Sebenarnya di Simalungun bukannya tidak ada air sama sekali
Hampir di setiap desa yang terletak di punggung-punggung bukit
itu ada sumber air. Tapi letaknya sangat jauh dari kawasan
pemukiman penduduk. Untuk mencapai sumber itu harus didaki
perbukitan dan jurang terjal harus pula dituruni. Letaknya di
tepi hutan, jaraknya lebih dari 2 km dari desa.
Teknologi Madya
Tapi pekerjaan berat itu justru dilakukan oleh para ibu.
Jadi ibu-ibu dcngan kaleng berisi 20 liter air di kepala
merupakan pemandangan biasa. Tak jarang pekerjaan berat itu
mereka lakukan sembari menggendong anak. Sementara kaum lelaki
hanya nongkrong sambil berdendang di kedai kopi atau tuak.
Tapi untunglah: 5 tahun lalu ada seorang misionaris Katolik
yang sangat memperhatikan keadaan seperti itu. Ia adalah Bruder
L. Antonis, 59 tahun berdarah Belanda. Sejak 1971 ia menjadi
Koordinator Hygiene Sanitasi Pengembangan Masyarakat pada Rumah
Sakit Bethesda di Desa Saribudolok, Kecamatan Silimakuta. Lima
tahun lalu ia mulai memasang pompa air di Desa Hutatinggi,
Kecamatan Purba, tak jauh dari rumah sakit. Usahanya tersebut
menarik perhatian Menteri Negara PPLH Emil Salim yang sempat
meninjau pada 21 November lalu.
Dengan biaya Rp 2 juta lebih, pompa air tersebut mencukupi
kebutuhan 80 kk. Pompa itu memanfaatkan tenaga air terjun yang
memang banyak terdapat di punggung perbukitan. Dengan berbagai
klep, air bisa disemprotkan lewat pipapipa plastik, sampai ke
sebuah bak besar di desa. Pompa itu tidak memerlukan bahan bakar
minyak. Selama air terjun menderas, selama itu pula bak besar
di desa penuh.
Sejak itu penduduk tak lagi naik-turun bukit dan jurang.
Sampai sekarang pompa air seperti itu, disebut pompa ram sudah
terbangun di 23 desa dan memberi manfaat kepada sekitar 23.000
jiwa. Sepuluh desa di Kabupaten Simalungun dan sebuah di
Kabupaten Karo.
Pompa didatanbkan Antonis dari Inggris.

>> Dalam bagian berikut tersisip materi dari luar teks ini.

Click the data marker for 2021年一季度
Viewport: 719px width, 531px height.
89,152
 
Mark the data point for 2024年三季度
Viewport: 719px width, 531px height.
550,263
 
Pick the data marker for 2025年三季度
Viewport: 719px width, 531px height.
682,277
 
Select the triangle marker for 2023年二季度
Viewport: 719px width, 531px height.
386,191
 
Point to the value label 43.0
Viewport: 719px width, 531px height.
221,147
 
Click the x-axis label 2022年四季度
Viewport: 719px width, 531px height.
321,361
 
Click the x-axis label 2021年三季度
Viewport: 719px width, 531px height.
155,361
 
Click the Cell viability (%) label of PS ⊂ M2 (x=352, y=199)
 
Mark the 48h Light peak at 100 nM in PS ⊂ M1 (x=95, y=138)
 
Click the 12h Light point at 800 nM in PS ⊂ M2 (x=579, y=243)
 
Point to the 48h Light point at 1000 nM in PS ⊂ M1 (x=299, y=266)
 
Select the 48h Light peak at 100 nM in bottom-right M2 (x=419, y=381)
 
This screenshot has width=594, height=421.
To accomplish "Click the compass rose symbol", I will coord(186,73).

Harganya Rp
650.000. Soal biaya nampaknya tak sulit bagi Antonis. Berbagai
badan sosial keagamaan dari luar negeri membantunya. Misalnya
Protestant Central Agency for Developmentand Aid (Jerman).
Antonis sendiri, meski Katolik, bekerja untuk GKPS (Gereja
Kristen Portestan Simalungun). RS Bethesda juga milik GKPS itu.

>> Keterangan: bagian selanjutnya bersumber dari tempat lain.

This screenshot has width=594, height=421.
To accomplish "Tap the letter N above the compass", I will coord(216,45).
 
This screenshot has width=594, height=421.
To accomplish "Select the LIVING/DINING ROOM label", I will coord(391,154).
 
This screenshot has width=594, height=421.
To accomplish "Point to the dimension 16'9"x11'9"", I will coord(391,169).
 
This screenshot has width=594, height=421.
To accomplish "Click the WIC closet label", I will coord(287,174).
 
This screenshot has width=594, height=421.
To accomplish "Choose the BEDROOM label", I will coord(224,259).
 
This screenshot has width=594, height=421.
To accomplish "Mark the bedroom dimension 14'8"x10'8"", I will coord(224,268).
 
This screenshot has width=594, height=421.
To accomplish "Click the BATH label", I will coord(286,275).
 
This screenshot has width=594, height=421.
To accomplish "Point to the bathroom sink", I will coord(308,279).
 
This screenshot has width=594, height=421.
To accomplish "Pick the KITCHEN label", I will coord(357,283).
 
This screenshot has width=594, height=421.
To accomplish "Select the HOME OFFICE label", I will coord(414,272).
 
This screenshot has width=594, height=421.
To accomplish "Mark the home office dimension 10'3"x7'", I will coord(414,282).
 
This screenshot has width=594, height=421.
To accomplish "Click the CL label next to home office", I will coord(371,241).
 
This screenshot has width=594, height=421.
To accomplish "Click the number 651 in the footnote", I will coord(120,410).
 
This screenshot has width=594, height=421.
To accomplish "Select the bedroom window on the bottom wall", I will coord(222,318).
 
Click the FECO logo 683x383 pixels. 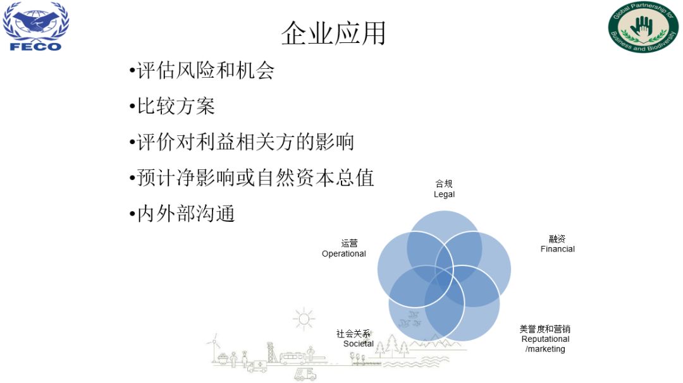tap(35, 26)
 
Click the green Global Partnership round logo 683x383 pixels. tap(643, 27)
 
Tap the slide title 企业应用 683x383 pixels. tap(333, 33)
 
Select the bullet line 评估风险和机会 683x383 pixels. tap(202, 71)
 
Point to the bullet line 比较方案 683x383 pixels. tap(172, 106)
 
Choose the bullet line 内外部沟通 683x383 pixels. tap(182, 213)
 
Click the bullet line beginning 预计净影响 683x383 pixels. tap(252, 178)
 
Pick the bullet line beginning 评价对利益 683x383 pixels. tap(242, 142)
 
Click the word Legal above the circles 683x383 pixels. tap(444, 194)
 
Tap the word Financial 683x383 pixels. tap(558, 249)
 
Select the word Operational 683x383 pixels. tap(343, 253)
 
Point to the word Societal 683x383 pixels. tap(358, 343)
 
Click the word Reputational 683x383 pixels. tap(545, 339)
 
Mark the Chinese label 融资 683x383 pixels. tap(557, 238)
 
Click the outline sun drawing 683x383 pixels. tap(304, 319)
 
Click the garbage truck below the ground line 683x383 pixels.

Namun, tidak berarti penduduk bisa mendapatkan air secara
gratis. Berdasarkan musyawarah desa, mereka mengangsur biaya
pembangunan pompa air tersebut. Tahun pertama dan kedua mereka
membayar 5 kaleng beras. Tahun ketiga dan seterusnya setengah
kaleng.
"Hasil pengumpulan beras dikembalikan ke desa lewat
koperasi," kata Jasa Purba, petugas pelayanan pembangunan
GKPS. "Dengan begitu timbul rasa memiliki di kalangan penduduk,"
tambahnya.
Dan karena kaum wanita di desa-desa itu sangat berperan
dalam kehidupan sehari-hari, termasuk dalam hal bergotongroyong
membangun pompa air, kehadiran seorang wanita petugas pelayanan
masyarakat amat penting. Tahun lalu Johanna Armgrad Pattiasina,
24 tahun, keluar masuk desa-desa di Simalungun memberi
penyuluhan. Ia tamatan Sekolah Pekerjaan Sosial Widuri Jakarta.

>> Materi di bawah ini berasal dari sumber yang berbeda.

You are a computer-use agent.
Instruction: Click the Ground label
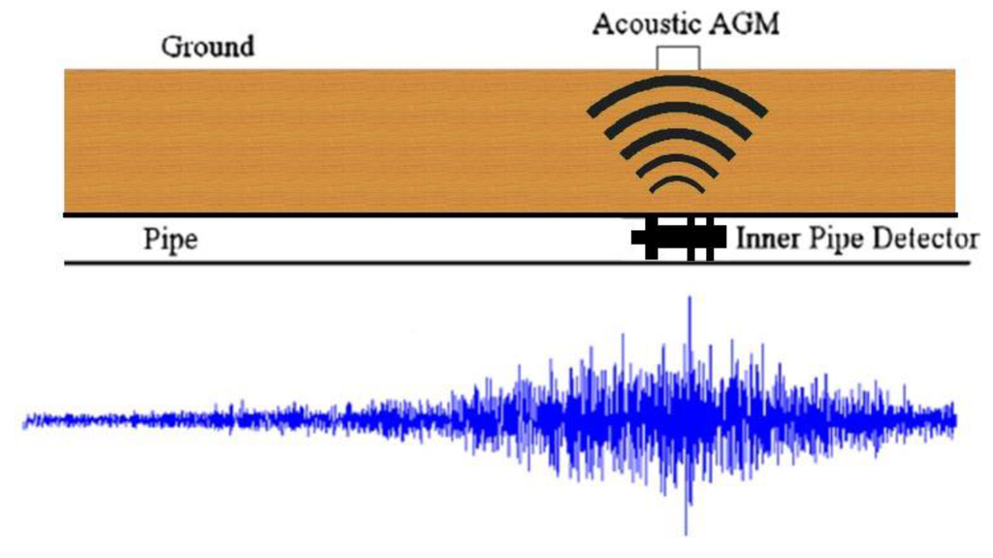click(208, 47)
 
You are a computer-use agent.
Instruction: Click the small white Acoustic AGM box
click(677, 58)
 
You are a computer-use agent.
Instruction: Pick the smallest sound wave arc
click(677, 181)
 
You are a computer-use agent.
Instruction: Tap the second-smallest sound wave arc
click(677, 160)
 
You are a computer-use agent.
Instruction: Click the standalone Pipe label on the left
click(171, 239)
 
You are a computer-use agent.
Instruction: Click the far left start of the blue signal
click(25, 420)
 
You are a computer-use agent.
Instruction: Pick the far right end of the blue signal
click(955, 419)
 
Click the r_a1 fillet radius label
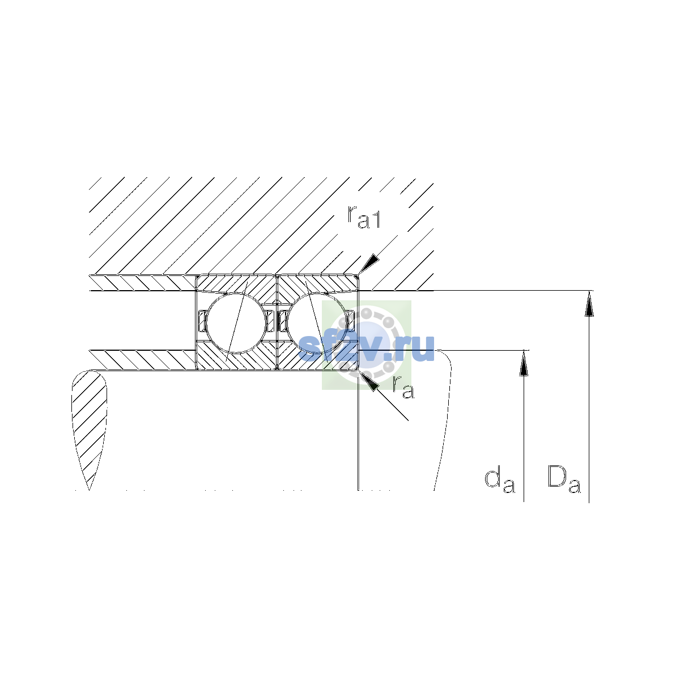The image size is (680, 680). click(x=364, y=216)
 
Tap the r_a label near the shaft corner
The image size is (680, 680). click(x=403, y=387)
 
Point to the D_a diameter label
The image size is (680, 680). click(x=564, y=479)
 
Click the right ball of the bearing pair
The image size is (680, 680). click(x=317, y=323)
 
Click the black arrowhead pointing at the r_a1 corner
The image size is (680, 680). click(x=369, y=264)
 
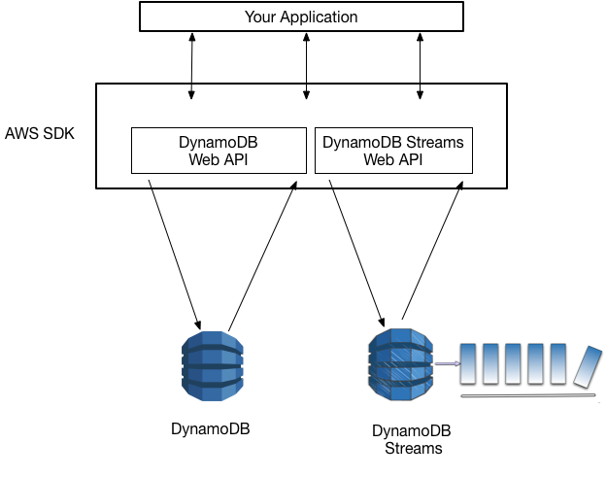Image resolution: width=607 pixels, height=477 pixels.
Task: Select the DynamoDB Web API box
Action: point(219,151)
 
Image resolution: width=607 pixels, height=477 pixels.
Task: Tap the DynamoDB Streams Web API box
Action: point(392,151)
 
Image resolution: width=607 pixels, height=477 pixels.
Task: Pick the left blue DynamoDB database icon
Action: point(212,365)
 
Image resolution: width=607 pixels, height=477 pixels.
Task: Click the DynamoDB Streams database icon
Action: point(399,363)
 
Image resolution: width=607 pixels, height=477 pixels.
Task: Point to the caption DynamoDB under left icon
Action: point(211,428)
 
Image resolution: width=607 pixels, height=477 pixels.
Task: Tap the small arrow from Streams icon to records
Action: point(447,364)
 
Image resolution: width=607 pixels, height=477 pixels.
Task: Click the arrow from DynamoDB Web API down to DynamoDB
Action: point(175,253)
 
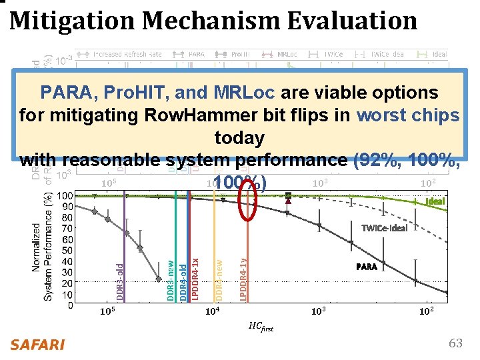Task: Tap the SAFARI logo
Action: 37,345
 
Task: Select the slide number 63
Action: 455,343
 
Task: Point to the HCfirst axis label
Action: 261,326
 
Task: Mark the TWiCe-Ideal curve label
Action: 384,227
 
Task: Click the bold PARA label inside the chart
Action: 366,267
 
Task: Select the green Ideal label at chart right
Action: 435,201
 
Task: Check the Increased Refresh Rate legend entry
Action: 117,54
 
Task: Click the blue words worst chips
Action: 408,115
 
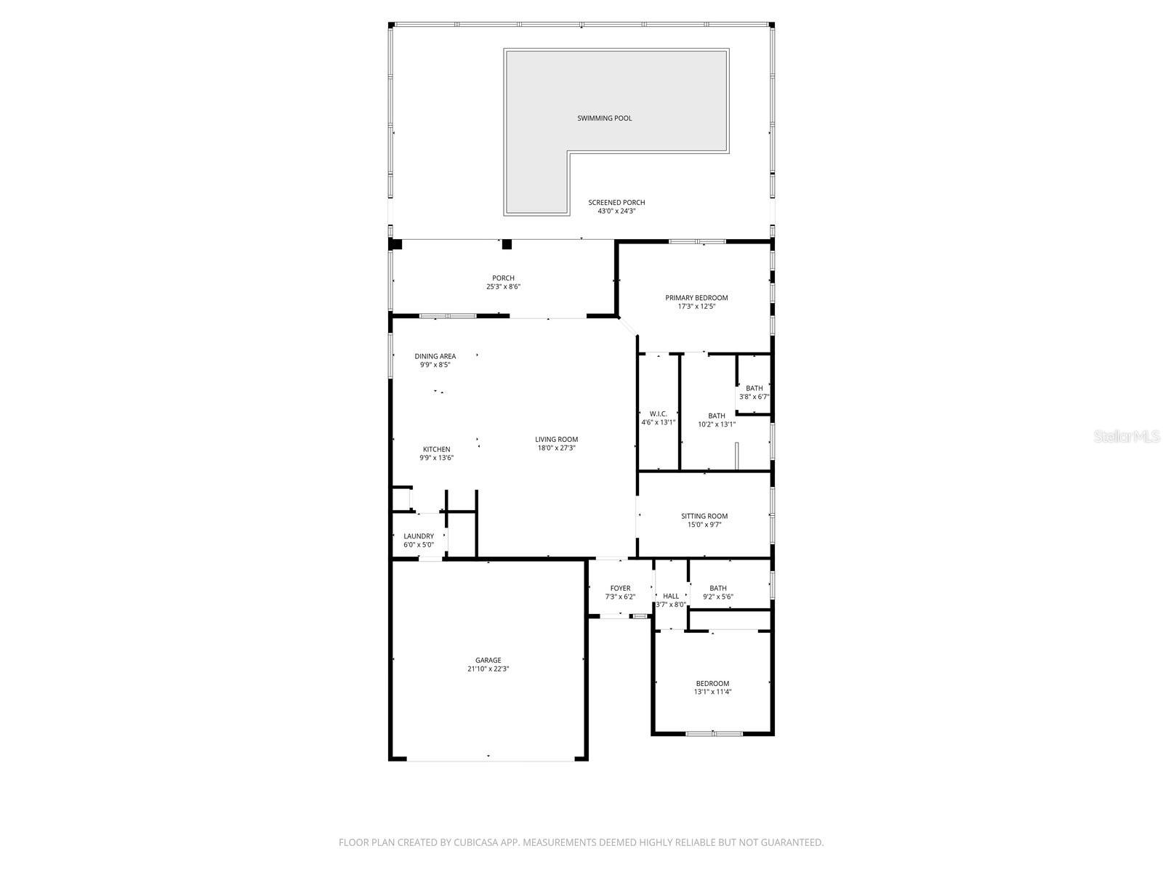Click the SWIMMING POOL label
pyautogui.click(x=604, y=118)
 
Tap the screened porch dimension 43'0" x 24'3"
pyautogui.click(x=616, y=211)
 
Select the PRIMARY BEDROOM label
pyautogui.click(x=696, y=298)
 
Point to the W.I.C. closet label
pyautogui.click(x=659, y=413)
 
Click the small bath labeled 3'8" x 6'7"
pyautogui.click(x=754, y=397)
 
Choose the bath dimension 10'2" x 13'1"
pyautogui.click(x=717, y=424)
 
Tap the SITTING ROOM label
pyautogui.click(x=704, y=516)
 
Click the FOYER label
pyautogui.click(x=620, y=588)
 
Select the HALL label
pyautogui.click(x=671, y=596)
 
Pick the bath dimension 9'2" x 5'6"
pyautogui.click(x=718, y=597)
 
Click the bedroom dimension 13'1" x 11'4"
pyautogui.click(x=712, y=692)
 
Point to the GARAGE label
pyautogui.click(x=488, y=661)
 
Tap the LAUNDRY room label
pyautogui.click(x=419, y=536)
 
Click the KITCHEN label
pyautogui.click(x=436, y=449)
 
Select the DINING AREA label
pyautogui.click(x=435, y=356)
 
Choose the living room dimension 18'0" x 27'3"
pyautogui.click(x=556, y=448)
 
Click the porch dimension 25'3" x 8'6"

"Tapi yang penting bagaimana menarik mereka hingga bersedia
menerima barang baru sekaligus mengubah gaya hidup mereka," ujar
Ned Riahman Purba, juga dari GKPS "Kami tidak ingin mengalami
nasib seperti pembangunan jamban dan sumur pompa tangan oleh
pemerintah daerah," kata Ned.
Kedua proyek pemda tersebut, menurut Ned, jadi asing bagi
penduduk. "Soalnya, pembangunannya main instruksi dari atas.
Akibatnya banyak yang malah dirusak penduduk," ujarnya. Tapi
mengapa tidak sekaligus mengajak penduduk memanfaatkan fasilitas
atau usaha yang pernah dirintis pemda?